In the end, Buckley’s book serves to highlight a worrisome paradox in modern American politics. On the one hand, we continue to have a national obsession with finding (and perhaps fabricating) sinister forces against whom to organize. There seems to be a never-ending clamor for keeping “the armed forces well funded and engaged abroad, preferably in hand-to- hand combat,” a sizable contingent always looking for “the next calamity” and forcing America “into one tar pit of a quagmire after another.” 

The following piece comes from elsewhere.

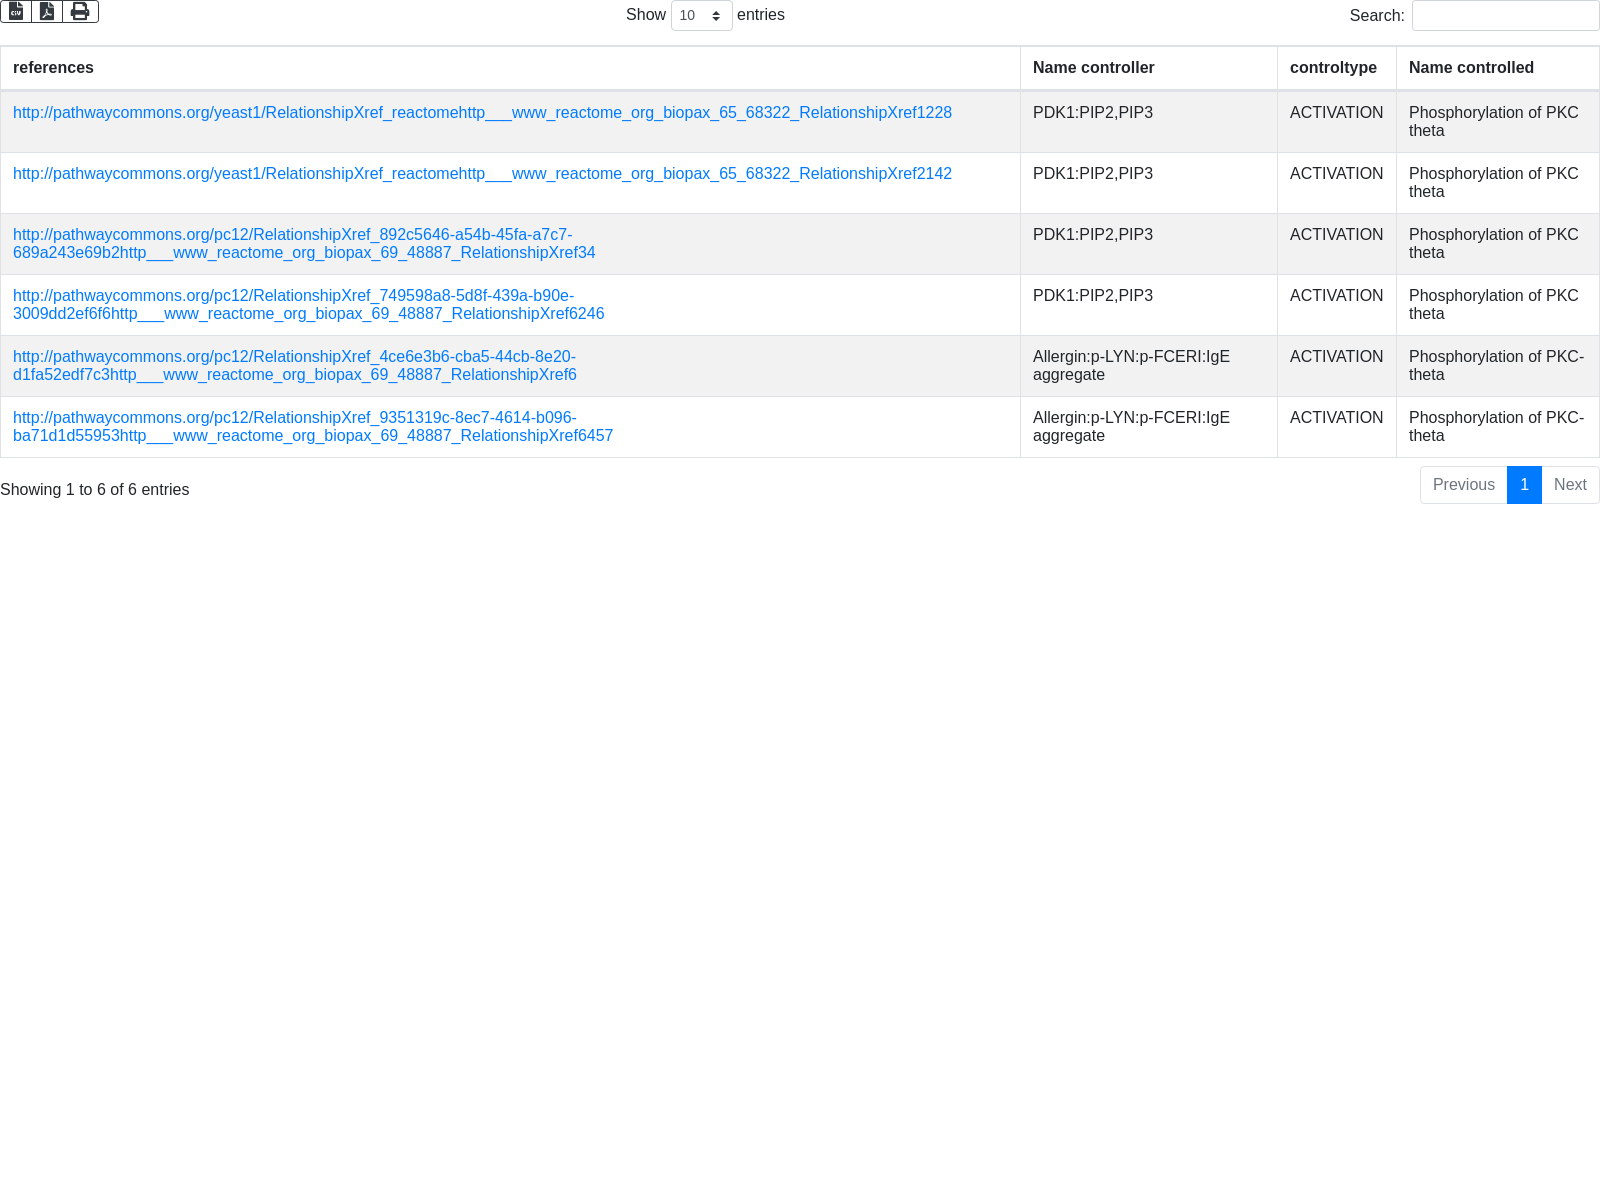This screenshot has width=1600, height=1200.
Task: Go to the Previous page
Action: tap(1463, 485)
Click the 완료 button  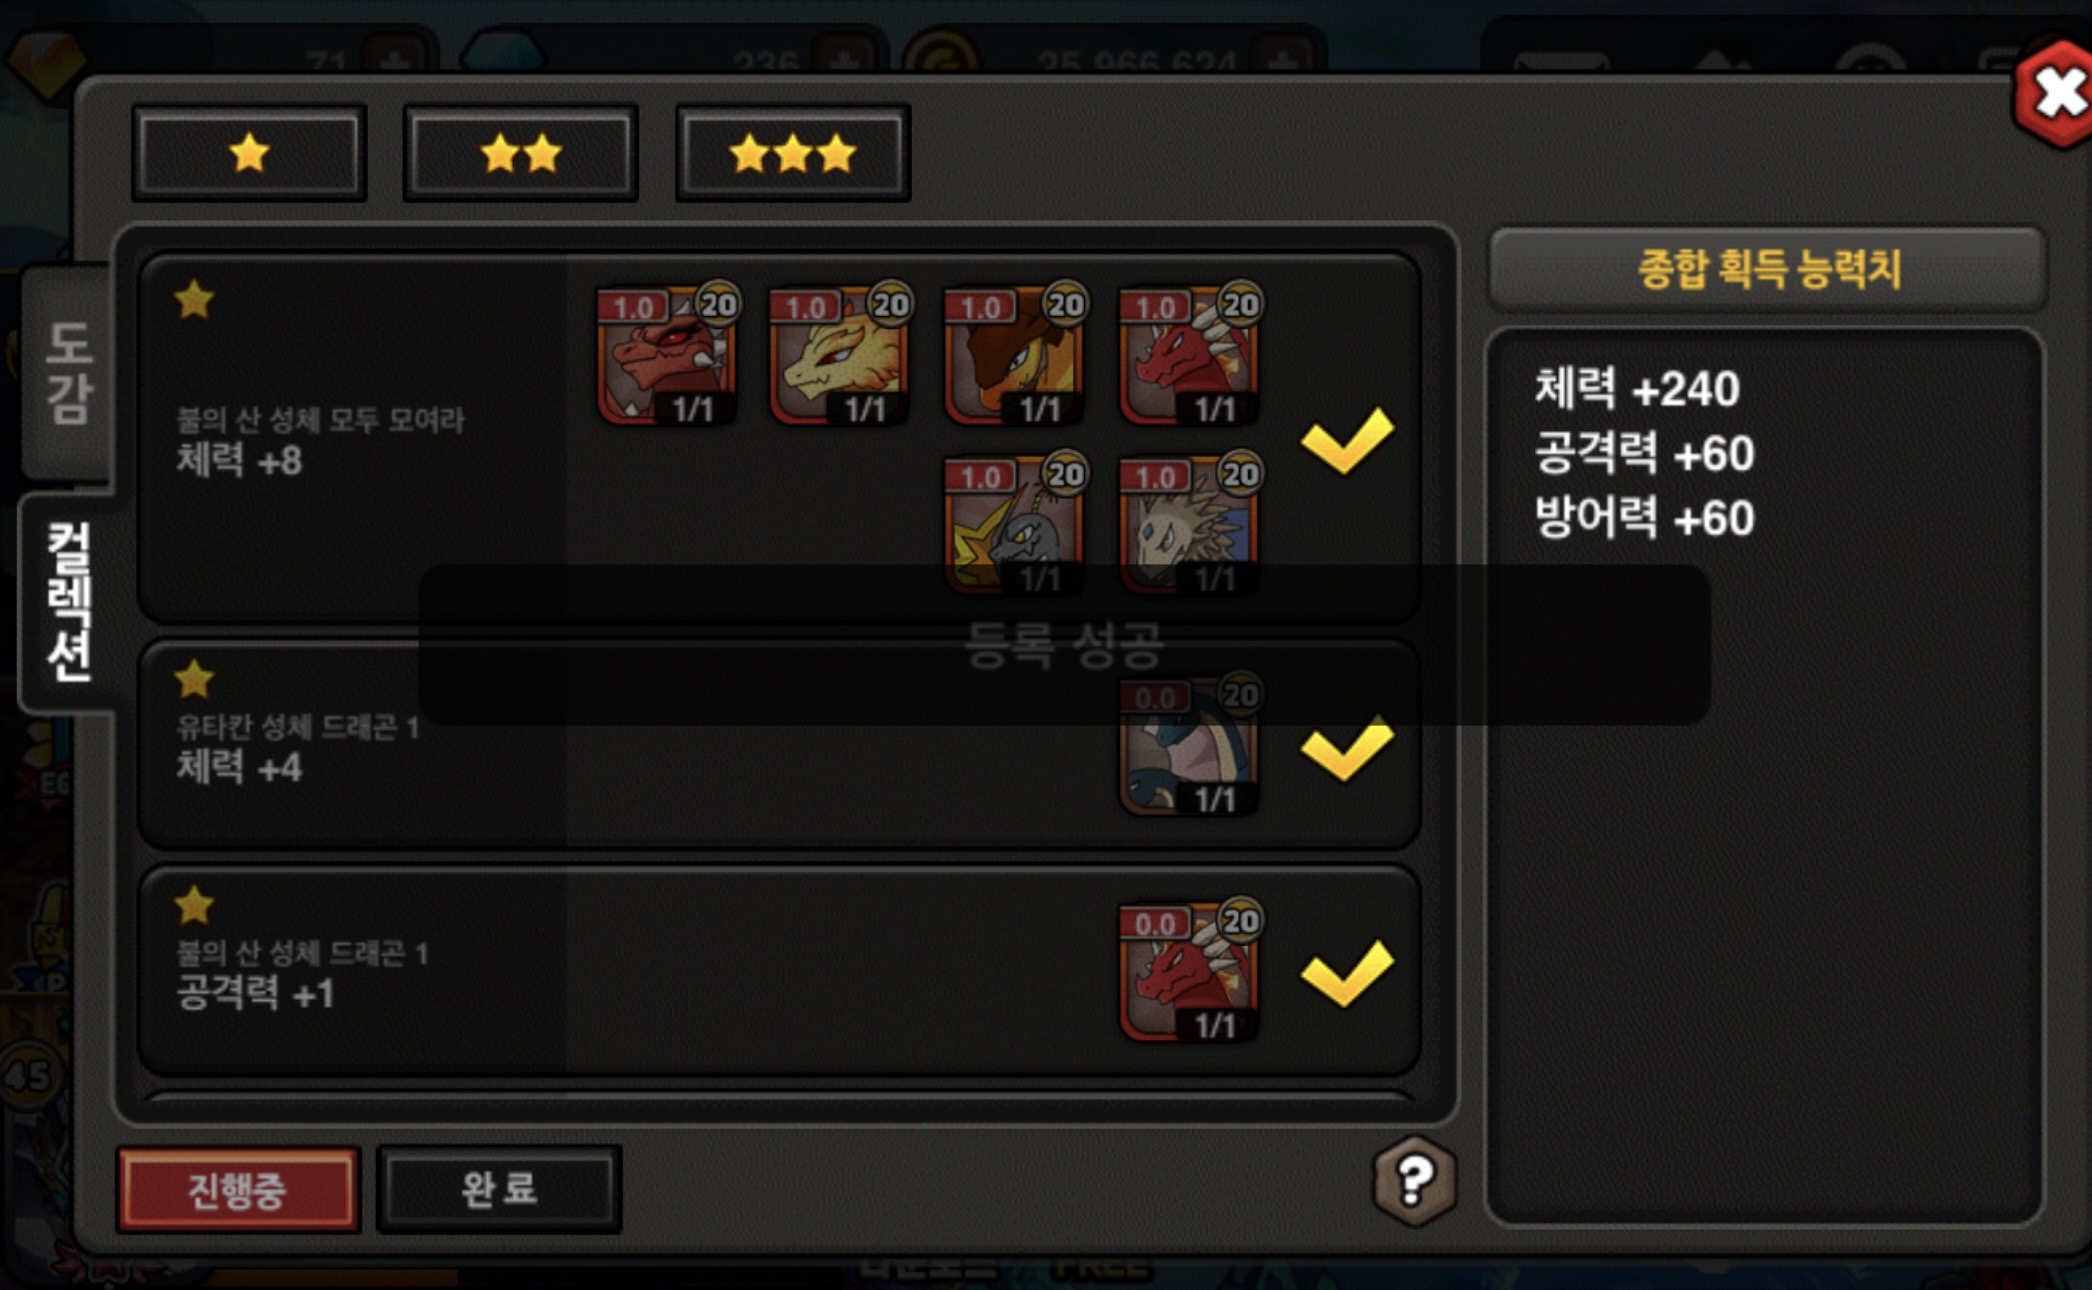tap(499, 1189)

Yet on the other hand, even these “unapologetic advocates of American military muscle,” fixated as they are on finding new enemies, seem reluctant to consider the possibility that China’s size, ambition, and ambivalence toward human rights might make it the most plausible candidate. Instead, we seem to focus our endless rhetorical wrath on mere economic pipsqueaks, including such unlikely adversaries as Cuba and North Korea. Americans may love the Dalai Lama, Buckley seems to suggest, but perhaps they love cheap consumer products even more. 

Even with such weighty themes lurking just beneath the surface, They Eat Puppies, Don’t They? remains a mostly lighthearted romp through today’s political landscape. Buckley even manages the neat trick of ending the sometimes macabre book on a largely positive note, with even cynical Bird getting a taste of enlightenment. As he reflects on the state of the world in the final pages, Bird exclaims: “It’s perfect as it is! Why do we always say ‘Oh, it could be better’? When it’s already perfect?” 

Why, indeed. His Holiness couldn’t have said it better himself.